Exercício 1: Extraia do texto sobre o Ibirania parva, sem nenhuma alteração, o trecho que se inicia com as palavras "Foi longo o" e se encerra com "milhões de anos.".
Exercício 2:
Responda, com base no texto sobre o Ibirania parva:
(a) A quantos quilômetros da capital paulista fica o município de Ibirá?
(b) A qual universidade pertence o paleontólogo Marcelo Fernandes?
(c) Há quanto tempo se calcula que o I. parva tenha vivido?

A análise detalhada da estrutura óssea do pequeno saurópode, no entanto, deixou claro que se tratava de um indivíduo adulto, justificando o batismo com um novo nome científico. O nome Ibirania vem do município de Ibirá, que fica a 420 km da capital paulista, na região de São José do Rio Preto, enquanto parva deriva de um termo em latim para “pequeno”, explicam os autores em artigo na revista especializada Ameghiniana.
Foi longo o parto científico do bicho -os primeiros elementos ósseos foram identificados em meio ao pasto na zona rural de Ibirá ainda na década de 2000 por Marcelo Fernandes, paleontólogo da UFSCar (Universidade Federal de São Carlos), e foram estudados inicialmente por Ghilardi quando ela era aluna dele na graduação em biologia.
Outros colaboradores ajudaram a obter mais fósseis da espécie. A descrição analisou vértebras de diferentes regiões da coluna, ossos das patas dianteiras (o rádio e a ulna, que, nos humanos, são os da parte do braço ligada à mão) e traseiras, entre outros. O conjunto dos detalhes anatômicos deixa claro que o animal pertencia a um subgrupo dos titanossauros, animais que dominavam a fauna de herbívoros da América do Sul na fase final da era dos Dinossauros. Calcula-se que o I. parva tenha vivido há pouco mais de 80 milhões de anos.

Dados:
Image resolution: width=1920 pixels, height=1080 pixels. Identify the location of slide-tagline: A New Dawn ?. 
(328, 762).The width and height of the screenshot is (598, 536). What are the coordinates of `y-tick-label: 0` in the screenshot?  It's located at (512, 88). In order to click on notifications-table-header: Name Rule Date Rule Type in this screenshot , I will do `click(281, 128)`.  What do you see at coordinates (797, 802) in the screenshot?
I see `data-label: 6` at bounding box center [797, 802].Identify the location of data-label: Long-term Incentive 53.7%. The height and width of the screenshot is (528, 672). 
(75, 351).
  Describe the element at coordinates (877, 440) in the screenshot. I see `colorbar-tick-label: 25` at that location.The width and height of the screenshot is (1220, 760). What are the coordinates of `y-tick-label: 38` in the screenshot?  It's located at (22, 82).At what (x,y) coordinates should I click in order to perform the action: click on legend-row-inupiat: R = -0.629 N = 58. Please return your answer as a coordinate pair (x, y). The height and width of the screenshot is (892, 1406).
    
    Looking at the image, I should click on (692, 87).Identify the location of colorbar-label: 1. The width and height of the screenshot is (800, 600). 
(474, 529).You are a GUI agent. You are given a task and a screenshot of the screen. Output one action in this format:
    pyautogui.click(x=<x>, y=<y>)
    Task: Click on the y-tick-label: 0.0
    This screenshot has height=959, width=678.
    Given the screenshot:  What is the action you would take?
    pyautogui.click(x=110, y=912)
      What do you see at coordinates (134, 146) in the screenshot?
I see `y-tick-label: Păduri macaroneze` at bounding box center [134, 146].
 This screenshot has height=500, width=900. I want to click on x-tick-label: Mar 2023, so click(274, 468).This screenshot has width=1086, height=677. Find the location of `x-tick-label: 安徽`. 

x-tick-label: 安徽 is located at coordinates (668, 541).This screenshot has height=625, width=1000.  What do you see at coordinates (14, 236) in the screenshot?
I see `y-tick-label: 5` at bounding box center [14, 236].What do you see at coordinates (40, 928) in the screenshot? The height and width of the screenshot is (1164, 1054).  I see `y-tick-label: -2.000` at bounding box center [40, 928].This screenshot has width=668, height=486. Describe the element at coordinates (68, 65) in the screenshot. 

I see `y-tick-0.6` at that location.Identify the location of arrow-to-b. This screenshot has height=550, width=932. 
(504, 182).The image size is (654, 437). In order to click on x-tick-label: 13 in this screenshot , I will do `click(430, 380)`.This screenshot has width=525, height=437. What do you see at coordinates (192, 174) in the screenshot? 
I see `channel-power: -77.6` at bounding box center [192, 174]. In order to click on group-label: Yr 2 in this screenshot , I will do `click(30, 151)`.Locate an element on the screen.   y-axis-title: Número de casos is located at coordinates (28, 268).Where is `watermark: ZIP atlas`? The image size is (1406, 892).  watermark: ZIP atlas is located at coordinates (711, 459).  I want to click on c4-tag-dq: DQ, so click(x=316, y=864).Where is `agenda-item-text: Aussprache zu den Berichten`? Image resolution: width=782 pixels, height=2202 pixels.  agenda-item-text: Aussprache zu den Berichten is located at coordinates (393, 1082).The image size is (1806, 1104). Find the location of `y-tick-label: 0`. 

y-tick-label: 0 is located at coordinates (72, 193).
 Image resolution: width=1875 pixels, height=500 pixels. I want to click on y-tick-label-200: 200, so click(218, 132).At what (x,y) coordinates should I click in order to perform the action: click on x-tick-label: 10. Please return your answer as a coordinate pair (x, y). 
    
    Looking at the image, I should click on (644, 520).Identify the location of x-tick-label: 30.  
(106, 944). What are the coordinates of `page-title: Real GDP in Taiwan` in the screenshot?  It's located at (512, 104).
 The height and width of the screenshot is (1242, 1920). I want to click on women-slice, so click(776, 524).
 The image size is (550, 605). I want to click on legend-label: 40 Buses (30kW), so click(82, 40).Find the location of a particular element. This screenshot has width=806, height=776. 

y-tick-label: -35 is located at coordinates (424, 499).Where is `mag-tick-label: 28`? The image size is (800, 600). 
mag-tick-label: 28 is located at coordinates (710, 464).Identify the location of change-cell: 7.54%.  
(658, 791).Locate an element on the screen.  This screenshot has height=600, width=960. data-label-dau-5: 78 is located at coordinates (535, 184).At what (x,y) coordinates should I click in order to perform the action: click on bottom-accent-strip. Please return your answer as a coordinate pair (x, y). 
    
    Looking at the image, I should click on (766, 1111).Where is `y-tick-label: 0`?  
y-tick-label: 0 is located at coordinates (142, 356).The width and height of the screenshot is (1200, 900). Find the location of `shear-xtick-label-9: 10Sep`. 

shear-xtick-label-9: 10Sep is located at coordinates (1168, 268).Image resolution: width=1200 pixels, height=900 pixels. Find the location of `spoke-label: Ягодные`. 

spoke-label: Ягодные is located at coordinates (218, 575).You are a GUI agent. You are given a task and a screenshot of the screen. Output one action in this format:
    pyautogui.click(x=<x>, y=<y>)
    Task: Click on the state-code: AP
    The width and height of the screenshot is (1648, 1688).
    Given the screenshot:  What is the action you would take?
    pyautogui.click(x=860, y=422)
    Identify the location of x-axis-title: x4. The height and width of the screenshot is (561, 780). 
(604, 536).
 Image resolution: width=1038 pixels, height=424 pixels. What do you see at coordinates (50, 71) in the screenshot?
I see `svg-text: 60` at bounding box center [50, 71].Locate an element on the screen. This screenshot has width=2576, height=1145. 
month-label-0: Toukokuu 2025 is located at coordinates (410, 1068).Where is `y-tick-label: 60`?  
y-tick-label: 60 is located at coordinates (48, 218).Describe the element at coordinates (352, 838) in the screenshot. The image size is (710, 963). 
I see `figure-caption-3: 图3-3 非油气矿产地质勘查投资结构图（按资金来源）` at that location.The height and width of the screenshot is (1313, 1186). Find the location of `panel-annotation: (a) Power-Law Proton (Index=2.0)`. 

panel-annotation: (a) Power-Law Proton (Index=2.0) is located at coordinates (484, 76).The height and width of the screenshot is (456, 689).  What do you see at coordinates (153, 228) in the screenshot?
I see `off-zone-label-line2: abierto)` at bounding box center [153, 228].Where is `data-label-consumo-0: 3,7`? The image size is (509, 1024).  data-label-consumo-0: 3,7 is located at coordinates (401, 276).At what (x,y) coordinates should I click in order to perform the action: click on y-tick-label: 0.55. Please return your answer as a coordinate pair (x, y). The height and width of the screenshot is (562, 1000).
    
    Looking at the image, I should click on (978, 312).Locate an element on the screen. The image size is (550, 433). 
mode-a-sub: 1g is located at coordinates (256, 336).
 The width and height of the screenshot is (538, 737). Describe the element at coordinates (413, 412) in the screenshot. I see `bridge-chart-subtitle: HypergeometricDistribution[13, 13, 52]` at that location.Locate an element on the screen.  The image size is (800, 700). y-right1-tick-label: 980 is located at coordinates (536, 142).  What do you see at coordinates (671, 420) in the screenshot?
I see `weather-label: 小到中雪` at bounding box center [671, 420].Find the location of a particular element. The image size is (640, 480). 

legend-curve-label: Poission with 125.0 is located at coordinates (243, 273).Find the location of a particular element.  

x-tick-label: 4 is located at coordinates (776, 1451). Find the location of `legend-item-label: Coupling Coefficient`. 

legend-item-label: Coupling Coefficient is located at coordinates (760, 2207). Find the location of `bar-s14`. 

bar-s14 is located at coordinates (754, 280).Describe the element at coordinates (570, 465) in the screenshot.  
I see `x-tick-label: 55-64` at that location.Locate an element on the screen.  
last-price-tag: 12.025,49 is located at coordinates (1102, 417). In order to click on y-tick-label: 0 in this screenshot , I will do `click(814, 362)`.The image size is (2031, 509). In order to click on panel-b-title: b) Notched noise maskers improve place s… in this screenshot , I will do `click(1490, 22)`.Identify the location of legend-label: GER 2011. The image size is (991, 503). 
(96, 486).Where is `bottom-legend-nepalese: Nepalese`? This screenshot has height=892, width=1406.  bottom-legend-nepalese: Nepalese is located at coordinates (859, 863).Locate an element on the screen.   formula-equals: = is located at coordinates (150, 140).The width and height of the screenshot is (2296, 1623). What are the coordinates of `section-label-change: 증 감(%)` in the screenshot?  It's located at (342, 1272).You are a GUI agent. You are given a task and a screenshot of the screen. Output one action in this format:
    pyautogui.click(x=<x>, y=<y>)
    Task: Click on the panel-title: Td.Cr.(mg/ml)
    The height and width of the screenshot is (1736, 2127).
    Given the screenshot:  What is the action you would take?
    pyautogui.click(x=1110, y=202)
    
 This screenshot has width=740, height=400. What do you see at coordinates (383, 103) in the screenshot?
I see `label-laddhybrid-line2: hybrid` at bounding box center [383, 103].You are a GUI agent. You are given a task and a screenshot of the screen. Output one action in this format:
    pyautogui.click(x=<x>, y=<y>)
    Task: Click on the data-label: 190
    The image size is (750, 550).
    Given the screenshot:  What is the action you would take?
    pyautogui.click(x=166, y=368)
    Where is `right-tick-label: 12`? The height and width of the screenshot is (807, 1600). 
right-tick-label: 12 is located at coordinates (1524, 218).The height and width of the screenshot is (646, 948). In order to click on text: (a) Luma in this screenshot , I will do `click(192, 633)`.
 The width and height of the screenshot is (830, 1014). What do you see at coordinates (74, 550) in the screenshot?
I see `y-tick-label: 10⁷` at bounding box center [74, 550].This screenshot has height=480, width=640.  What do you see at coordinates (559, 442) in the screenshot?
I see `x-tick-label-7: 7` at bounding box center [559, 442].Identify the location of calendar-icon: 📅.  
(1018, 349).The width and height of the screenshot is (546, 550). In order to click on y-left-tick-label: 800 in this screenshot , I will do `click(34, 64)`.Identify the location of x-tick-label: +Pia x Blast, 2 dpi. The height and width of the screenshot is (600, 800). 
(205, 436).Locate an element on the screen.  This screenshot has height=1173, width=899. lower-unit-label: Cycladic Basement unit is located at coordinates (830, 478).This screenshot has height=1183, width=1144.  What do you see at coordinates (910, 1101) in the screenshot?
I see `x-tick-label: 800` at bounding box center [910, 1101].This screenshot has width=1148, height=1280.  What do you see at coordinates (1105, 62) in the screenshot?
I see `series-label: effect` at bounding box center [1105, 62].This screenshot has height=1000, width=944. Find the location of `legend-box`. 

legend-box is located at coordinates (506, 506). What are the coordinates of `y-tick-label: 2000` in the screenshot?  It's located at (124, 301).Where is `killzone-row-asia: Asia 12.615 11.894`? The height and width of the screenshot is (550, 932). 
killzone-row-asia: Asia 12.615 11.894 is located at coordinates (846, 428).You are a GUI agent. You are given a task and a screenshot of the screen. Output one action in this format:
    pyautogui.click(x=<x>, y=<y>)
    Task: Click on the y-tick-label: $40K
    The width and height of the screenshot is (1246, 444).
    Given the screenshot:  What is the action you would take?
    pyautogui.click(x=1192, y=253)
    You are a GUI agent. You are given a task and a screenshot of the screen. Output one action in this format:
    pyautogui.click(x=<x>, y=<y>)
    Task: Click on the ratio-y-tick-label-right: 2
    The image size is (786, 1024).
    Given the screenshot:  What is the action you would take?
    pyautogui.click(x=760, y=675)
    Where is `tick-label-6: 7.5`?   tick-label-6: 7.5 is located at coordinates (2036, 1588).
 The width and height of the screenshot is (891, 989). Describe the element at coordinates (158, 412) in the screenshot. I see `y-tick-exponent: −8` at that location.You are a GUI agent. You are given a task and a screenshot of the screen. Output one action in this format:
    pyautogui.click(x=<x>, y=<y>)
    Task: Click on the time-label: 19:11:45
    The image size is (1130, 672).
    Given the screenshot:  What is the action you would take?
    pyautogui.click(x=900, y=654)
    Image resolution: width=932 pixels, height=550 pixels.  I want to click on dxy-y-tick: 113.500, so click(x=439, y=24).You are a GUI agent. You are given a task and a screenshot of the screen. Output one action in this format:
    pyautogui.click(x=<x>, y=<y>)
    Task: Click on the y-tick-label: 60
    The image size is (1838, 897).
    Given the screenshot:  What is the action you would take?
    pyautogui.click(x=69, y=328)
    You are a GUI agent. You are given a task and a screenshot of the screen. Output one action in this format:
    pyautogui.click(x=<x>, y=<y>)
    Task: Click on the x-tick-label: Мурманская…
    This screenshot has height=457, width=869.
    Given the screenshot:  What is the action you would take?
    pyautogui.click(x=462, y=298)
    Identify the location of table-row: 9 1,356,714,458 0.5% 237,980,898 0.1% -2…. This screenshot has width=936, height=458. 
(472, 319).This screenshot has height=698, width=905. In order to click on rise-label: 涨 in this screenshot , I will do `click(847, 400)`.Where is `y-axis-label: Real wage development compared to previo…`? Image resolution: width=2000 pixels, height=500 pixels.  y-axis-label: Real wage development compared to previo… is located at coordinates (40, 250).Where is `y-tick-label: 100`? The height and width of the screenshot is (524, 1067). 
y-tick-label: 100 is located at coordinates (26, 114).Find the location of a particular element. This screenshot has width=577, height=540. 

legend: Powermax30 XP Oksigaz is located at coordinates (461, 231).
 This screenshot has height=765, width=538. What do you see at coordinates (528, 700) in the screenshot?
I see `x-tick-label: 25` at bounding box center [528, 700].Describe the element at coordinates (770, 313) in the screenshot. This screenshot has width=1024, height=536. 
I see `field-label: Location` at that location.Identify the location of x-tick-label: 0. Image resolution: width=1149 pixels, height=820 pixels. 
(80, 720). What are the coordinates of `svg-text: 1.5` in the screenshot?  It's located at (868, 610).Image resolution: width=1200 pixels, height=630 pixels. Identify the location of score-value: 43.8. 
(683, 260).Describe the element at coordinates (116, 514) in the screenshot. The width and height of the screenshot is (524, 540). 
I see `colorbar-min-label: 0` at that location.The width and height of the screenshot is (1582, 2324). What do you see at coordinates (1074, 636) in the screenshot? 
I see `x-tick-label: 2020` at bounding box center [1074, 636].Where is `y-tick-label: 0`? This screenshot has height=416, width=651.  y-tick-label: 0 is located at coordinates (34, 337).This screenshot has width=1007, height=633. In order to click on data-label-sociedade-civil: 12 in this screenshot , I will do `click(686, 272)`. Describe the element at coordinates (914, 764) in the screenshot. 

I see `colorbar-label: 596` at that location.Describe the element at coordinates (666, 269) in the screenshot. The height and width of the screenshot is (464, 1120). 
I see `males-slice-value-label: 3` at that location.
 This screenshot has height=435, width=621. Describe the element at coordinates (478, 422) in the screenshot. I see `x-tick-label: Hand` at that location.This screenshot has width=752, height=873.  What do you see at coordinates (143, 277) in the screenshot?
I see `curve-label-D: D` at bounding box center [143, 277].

Resposta escrita 1:
Foi longo o parto científico do bicho -os primeiros elementos ósseos foram identificados em meio ao pasto na zona rural de Ibirá ainda na década de 2000 por Marcelo Fernandes, paleontólogo da UFSCar (Universidade Federal de São Carlos), e foram estudados inicialmente por Ghilardi quando ela era aluna dele na graduação em biologia.
Outros colaboradores ajudaram a obter mais fósseis da espécie. A descrição analisou vértebras de diferentes regiões da coluna, ossos das patas dianteiras (o rádio e a ulna, que, nos humanos, são os da parte do braço ligada à mão) e traseiras, entre outros. O conjunto dos detalhes anatômicos deixa claro que o animal pertencia a um subgrupo dos titanossauros, animais que dominavam a fauna de herbívoros da América do Sul na fase final da era dos Dinossauros. Calcula-se que o I. parva tenha vivido há pouco mais de 80 milhões de anos.

Resposta escrita 2:
(a) 420 km.
(b) À UFSCar (Universidade Federal de São Carlos).
(c) Há pouco mais de 80 milhões de anos.